Medicine needs trust and transparency to avoid repeating mistakes hidden in history.

History demonstrates the significance of making medical information accessible to the public, emphasizing transparency and consent. Whenever you've had a medical procedure, such as surgery or any other procedure, you were probably given a consent form and asked to sign.

Also, probably, the person giving it to you displayed a sense of wanting it signed quickly so that the procedure could get underway. Being a considerate person, you probably didn't take the time to read through the entire form before you signed it; you signed on the dotted line ASAP.

I once stood in the hallway, watching as a quite elderly man, wearing a hospital smock and seated on a gurney, was, in my words, being badgered by a young woman with a clipboard who wanted him to sign for a research protocol. He demurred, saying he didn't have his glasses and couldn't read anything.

The young woman reassured him that there was nothing he needed to read to be included in the research. He was alone and had no one to advocate for him, and I can imagine how intimidated he must have felt at that moment. The young woman only wanted him to sign, and there was little regard for how he felt or that he would not be completely aware of what he agreed to sign. Does that sound a little off to you? This was a major New York City hospital.

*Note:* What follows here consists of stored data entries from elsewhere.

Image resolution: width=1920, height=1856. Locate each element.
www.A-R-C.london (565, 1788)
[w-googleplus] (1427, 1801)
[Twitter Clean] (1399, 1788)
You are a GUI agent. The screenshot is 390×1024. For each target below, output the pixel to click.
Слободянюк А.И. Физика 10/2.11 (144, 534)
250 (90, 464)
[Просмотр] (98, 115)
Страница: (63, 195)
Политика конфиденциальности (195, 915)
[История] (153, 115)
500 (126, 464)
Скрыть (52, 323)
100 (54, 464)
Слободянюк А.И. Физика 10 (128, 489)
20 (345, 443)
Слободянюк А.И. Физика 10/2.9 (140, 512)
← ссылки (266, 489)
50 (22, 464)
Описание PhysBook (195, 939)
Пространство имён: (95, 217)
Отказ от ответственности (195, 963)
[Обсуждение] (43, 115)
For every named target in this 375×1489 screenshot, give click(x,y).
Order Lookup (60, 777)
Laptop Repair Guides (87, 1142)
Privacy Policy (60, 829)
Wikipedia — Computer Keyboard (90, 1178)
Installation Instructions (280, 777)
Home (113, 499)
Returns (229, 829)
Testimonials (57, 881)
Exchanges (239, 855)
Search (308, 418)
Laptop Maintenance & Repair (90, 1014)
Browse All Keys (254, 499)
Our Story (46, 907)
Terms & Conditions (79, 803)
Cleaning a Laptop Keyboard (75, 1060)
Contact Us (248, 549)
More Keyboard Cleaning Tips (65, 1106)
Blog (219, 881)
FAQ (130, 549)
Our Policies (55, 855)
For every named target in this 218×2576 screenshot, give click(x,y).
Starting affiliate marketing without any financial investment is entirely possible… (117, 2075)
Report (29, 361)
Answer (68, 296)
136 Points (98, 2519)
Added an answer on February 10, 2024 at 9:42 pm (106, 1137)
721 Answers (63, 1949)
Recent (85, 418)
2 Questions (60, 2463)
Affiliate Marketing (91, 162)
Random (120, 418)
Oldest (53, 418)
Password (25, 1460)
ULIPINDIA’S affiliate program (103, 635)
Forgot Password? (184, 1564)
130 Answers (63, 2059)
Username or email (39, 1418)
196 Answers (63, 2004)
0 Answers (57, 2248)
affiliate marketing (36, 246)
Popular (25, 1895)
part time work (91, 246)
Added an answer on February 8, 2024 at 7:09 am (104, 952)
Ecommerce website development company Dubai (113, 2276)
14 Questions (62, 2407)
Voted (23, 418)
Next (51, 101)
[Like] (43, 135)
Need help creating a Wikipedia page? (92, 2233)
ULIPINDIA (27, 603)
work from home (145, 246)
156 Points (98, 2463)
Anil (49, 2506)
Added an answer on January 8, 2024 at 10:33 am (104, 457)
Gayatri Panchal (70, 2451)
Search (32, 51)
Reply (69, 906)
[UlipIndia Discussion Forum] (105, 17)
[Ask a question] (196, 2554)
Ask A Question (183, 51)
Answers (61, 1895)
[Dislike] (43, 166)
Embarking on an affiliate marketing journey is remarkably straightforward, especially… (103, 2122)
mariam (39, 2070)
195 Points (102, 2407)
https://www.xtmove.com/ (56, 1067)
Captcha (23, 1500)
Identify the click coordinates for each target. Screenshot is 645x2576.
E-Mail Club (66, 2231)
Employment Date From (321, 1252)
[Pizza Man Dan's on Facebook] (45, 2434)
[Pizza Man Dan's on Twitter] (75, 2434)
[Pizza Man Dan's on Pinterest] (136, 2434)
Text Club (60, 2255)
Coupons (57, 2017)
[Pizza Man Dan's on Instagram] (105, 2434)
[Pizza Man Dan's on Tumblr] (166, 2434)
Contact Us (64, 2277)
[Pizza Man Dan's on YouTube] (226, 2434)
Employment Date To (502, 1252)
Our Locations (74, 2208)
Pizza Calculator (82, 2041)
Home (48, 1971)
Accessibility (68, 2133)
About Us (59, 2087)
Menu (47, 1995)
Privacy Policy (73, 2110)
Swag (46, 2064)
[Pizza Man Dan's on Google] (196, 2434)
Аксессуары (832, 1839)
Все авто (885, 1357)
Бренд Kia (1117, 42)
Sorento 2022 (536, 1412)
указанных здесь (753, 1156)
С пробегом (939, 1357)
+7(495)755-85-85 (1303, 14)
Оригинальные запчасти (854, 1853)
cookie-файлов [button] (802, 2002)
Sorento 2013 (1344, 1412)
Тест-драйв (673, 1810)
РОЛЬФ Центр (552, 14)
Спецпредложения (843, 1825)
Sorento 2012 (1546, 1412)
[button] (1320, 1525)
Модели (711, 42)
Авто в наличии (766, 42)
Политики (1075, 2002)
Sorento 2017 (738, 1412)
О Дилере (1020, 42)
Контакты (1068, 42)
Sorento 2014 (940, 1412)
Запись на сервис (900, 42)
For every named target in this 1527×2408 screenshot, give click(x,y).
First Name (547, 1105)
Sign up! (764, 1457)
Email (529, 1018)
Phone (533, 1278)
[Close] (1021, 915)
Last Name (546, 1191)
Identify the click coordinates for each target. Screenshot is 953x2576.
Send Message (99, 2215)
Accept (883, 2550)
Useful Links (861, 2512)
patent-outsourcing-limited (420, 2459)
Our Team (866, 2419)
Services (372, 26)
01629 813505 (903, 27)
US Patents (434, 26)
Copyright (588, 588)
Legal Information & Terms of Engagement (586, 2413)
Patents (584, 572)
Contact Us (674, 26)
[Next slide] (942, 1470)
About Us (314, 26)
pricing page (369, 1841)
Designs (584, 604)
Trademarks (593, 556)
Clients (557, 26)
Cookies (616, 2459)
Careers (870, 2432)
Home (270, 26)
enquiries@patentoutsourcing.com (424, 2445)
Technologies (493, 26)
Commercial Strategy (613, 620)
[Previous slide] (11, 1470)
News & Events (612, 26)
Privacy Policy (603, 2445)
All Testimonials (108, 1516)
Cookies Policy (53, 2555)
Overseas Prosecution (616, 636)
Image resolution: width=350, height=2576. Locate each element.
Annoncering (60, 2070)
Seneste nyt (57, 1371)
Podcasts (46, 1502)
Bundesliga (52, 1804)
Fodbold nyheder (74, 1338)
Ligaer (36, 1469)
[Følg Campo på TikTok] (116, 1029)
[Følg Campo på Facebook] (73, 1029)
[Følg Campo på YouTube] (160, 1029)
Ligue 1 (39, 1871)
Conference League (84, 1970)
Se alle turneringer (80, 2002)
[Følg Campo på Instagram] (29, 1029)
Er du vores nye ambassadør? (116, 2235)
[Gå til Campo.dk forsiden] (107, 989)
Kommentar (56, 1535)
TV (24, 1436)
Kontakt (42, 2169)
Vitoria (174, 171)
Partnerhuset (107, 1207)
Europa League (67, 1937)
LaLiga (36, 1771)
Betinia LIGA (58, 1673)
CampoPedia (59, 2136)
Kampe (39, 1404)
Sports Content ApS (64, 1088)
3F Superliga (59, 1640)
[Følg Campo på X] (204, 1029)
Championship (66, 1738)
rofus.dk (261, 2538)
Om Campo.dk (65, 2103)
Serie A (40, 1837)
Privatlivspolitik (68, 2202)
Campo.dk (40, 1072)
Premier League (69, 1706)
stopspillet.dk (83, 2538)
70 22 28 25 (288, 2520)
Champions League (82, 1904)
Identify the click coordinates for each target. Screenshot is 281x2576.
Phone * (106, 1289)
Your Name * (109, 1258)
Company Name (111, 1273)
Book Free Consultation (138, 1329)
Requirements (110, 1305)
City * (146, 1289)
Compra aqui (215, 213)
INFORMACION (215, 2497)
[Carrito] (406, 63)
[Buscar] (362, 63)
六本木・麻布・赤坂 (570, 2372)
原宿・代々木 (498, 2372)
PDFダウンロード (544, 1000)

I recalled another time when a medical resident strongly urged someone to participate in a research study while I was present. The resident said she wouldn’t have to pay for anything because they would give her diagnoses that would justify her inclusion in the protocol. She was about to leave when he told her, “You can leave now and drop dead.” Can you say insurance fraud or breach of ethics?

People in every profession engage in activities that are questionable, potentially fraudulent, or almost cross the line with ethics. Medicine and healthcare are no different and that's where being conversant with scientific and medical history is to your advantage. I am not trying to taint the field, but I believe it's imperative that you have knowledge of the most outstanding scandals in healthcare.

There are some facts about research and medication, specifically, where patients do not know because not everything is published. For that reason, I am including an important video here that will bring you up-to-date on clinical trials. Yes, the video was made a few years ago, but that does not mean this information is no longer relevant. It's still important because the research on some medications is inadequate to back them up and they are probably still being prescribed.

A brief rundown of the more egregious ethical breaches in scientific exploration is as follows:

· The Tuskegee Syphilis Study (1932–1972), which misled and withheld treatment from African-American men with syphilis

· The Willowbrook Hepatitis Studies (1956–1970) on mentally disabled children

· The CIA’s Project MKUltra (1953–1973) which gave subjects drugs like LSD, often without consent

· Plutonium injections (1945–1947) where hospital patients were injected with plutonium without their knowledge

· Surgical and radiation experiments on prison inmates in the 1960s and 1970s

One of the most recent scientific ethical breaches was in the case of a young woman who had cervical cancer, and researchers took her cells without permission and utilized them to create a multimillion-dollar business. Of course, the developed was a cell line called HeLa.

Henrietta Lacks, a 31-year-old African-American woman, sought cervical cancer treatment at Johns Hopkins Hospital in Baltimore in 1951. Because of their exceptional capacity to proliferate and replicate indefinitely in a lab setting, some of her cancer cells were put to use in research. Later, the so-called “immortal” cells were given the name “HeLa,” derived from the first two letters of Henrietta Lacks’s last name. Her children were never told about the removal of the cells or that they were being used in a profit–making endeavor.

Attorneys representing Henrietta Lacks’ descendants announced they had struck a settlement with a biotechnology corporation, which they accused of profiting billions of dollars from a medical system that discriminated against them. The payment was made more than 70 years after surgeons at Johns Hopkins Hospital removed Lacks’ cervical cells without her consent.

As long as there is money to be made, there will be those whose integrity and ethics can be dismissed and patience are left to investigate drugs or procedures on their own. Recently, it was disclosed that physicians at a major university medical center had supported vaping as not dangerous. Later, it came out that they had financial ties to the company or the product. So, it still goes on, and it will. All of us need to be aware of this, as well as the potential of consent forms, to give more than we intended to the person for whom the consent is given.

As I've said, caveat emptor (let the buyer beware). We are not buyers but in a world where medicine is largely being taken over by corporations, where we are no longer referred to as patients but clients.